5 top tips when acquiring a business / company:
1. Understand why the business/company is being sold
Is there a logical explanation for why the business/company is being sold? For example, is the owner retiring, or do they know something about the industry which is making them want to quit whilst they are ahead?
2. Pay attention to the detail in the Heads of Terms
The Heads of Terms will provide the outline agreement for the basic terms of the deal and a focus for the negotiation process and will help to avoid future misunderstandings between the parties.
Although the Heads of Terms are ‘subject to contract’ they can include important legally binding provisions such as split of legal costs, exclusivity, and confidentiality clauses. If any crucial aspects of the deal terms are not clear or not set out in the Heads of Terms, there is increased potential for the deal to be derailed later.
Clear and detailed Heads of Terms can go a long way to avoiding unnecessary future professional and other costs.
3. Carry out thorough Due Diligence
Financial due diligence (DD) will help you to understand exactly what you are buying, the profitability of the business, and highlight potential financial risks such as future cash flow issues and liabilities.
Specific areas of financial DD can also be used to help negotiate the purchase price of the business, for example if the company has a large amount of historic debtors, some of which may be irrecoverable, these should be discounted to reflect the likelihood of you receiving this cash in the future.
Legal DD will help to confirm the ownership of assets being acquired, such as intellectual property, leases and staff.
Equally important, it will highlight any contractual obligations the company has which you will be legally responsible for in the future. Has the company committed to guarantee rent on behalf of another entity which you may later become liable for? Has a large capital commitment been made to purchase machinery which you may not require?

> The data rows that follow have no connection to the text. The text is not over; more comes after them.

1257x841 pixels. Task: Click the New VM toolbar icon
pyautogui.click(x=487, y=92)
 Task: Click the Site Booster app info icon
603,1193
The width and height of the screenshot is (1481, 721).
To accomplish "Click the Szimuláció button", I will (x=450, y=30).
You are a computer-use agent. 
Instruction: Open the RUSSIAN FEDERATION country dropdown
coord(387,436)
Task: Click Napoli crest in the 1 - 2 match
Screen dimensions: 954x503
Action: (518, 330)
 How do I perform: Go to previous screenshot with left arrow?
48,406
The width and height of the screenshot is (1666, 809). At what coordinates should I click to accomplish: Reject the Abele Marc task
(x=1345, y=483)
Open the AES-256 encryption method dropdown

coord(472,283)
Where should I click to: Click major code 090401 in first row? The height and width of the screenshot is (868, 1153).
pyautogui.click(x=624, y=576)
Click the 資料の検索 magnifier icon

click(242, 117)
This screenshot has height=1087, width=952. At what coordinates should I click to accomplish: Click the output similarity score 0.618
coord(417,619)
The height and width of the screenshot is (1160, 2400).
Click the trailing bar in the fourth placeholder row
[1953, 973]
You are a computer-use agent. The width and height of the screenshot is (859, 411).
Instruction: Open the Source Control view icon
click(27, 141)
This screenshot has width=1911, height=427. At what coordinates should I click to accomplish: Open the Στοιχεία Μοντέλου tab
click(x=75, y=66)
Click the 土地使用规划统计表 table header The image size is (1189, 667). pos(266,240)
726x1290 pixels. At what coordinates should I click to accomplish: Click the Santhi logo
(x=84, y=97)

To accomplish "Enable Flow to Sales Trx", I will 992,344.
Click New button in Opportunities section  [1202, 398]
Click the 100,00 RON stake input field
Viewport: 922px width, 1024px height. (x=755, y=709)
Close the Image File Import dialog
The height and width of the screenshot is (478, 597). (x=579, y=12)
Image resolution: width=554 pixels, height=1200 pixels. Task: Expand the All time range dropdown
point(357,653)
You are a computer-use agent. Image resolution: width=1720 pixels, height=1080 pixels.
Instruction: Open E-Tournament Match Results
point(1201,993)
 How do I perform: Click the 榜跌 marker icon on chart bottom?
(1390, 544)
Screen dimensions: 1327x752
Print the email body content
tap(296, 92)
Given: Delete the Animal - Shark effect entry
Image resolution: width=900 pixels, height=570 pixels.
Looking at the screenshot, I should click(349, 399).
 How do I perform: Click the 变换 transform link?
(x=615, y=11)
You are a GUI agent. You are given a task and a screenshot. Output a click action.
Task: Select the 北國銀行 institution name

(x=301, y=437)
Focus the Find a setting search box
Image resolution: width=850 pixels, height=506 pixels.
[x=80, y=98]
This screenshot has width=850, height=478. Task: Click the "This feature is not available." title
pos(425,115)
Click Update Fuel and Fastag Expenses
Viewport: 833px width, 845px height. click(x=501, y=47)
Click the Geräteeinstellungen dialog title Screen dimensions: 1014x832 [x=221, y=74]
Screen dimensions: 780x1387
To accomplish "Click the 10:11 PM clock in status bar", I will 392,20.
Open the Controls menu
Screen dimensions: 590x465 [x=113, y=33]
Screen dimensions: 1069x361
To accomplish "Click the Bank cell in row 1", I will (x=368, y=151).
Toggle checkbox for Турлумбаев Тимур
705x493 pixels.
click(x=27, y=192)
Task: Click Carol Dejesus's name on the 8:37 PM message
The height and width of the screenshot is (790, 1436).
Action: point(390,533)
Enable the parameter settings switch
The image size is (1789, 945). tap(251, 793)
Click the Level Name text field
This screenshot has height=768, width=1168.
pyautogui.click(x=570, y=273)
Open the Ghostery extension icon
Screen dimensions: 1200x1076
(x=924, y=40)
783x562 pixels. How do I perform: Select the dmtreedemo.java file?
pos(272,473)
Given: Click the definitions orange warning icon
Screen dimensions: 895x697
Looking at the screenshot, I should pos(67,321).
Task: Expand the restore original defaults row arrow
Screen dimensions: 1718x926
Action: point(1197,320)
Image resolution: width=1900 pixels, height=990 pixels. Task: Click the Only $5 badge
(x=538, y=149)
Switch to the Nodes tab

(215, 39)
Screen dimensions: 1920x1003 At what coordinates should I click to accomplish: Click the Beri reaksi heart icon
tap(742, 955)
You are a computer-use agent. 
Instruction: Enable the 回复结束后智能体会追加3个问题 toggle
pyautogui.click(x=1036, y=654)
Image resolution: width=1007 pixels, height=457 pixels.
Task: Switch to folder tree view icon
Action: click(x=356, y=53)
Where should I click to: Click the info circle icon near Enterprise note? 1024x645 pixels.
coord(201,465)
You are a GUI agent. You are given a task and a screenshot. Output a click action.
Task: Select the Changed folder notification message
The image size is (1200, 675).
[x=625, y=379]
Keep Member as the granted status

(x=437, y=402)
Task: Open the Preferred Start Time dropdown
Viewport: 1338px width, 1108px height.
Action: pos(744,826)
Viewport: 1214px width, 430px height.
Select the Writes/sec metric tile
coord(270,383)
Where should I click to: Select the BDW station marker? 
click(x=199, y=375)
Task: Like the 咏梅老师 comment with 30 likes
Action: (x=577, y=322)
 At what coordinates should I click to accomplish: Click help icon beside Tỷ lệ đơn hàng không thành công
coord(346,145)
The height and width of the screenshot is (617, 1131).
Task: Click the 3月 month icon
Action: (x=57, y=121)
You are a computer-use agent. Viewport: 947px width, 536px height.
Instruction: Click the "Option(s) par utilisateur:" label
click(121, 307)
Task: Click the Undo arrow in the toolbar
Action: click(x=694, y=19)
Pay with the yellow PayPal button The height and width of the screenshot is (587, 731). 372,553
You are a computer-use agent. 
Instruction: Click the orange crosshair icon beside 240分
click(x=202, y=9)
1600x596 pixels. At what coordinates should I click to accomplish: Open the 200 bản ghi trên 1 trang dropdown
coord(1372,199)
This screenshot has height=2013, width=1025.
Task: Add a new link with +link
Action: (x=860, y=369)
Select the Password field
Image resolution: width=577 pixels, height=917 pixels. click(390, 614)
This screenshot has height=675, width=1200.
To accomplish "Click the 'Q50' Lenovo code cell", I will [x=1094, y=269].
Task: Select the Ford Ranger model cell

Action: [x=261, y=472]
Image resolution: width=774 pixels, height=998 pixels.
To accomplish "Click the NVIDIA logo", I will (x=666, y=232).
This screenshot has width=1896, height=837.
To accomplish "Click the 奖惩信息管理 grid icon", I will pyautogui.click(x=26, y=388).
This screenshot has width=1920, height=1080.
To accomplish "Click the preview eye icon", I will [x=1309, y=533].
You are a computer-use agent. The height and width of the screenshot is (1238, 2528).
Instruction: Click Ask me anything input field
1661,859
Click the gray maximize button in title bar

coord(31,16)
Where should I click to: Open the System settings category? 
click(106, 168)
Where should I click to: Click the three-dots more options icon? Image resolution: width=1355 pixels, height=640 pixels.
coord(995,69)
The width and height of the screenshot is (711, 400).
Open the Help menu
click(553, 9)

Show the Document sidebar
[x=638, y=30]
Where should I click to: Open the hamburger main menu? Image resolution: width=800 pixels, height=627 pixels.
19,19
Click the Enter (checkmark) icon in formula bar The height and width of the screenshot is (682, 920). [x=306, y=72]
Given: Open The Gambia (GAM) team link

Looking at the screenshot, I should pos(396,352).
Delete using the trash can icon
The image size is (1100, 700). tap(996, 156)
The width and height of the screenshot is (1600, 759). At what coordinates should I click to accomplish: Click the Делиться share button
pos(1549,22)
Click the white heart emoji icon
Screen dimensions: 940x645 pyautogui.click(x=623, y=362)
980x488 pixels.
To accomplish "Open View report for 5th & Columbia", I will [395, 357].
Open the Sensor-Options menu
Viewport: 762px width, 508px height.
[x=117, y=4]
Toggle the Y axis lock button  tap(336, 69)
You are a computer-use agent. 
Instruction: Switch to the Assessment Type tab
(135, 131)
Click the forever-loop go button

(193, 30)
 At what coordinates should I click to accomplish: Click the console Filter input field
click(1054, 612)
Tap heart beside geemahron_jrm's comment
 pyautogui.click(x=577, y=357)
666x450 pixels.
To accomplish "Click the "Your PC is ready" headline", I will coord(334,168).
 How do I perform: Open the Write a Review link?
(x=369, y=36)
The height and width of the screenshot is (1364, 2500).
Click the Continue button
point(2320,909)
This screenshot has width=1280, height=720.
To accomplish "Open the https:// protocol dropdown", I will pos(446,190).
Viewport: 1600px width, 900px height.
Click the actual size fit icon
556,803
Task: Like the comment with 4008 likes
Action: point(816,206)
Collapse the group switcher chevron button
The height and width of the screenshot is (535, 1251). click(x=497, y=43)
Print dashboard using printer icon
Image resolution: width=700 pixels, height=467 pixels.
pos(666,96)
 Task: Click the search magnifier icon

4. Be clear on the Legal terms especially Warranties and Indemnities
Ensure warranties and indemnities are in place to minimise your exposure to the risk of future claims. Although these may not be obvious at the time of purchase, there are many areas which can result in future financial loss to the company. For example, legal disputes, tax issues and contracts. If warranties and indemnities are not available, consider obtaining warranty and indemnity insurance.
If there are known risks such as an ongoing employee dispute, specific indemnities can be used to allocate this risk to the seller.
5. Delegate work clearly between your solicitors and financial advisors
Ensure the right people are doing the right thing. Paying both solicitors and financial advisors to cover all areas could significantly increase costs and is unlikely to add value.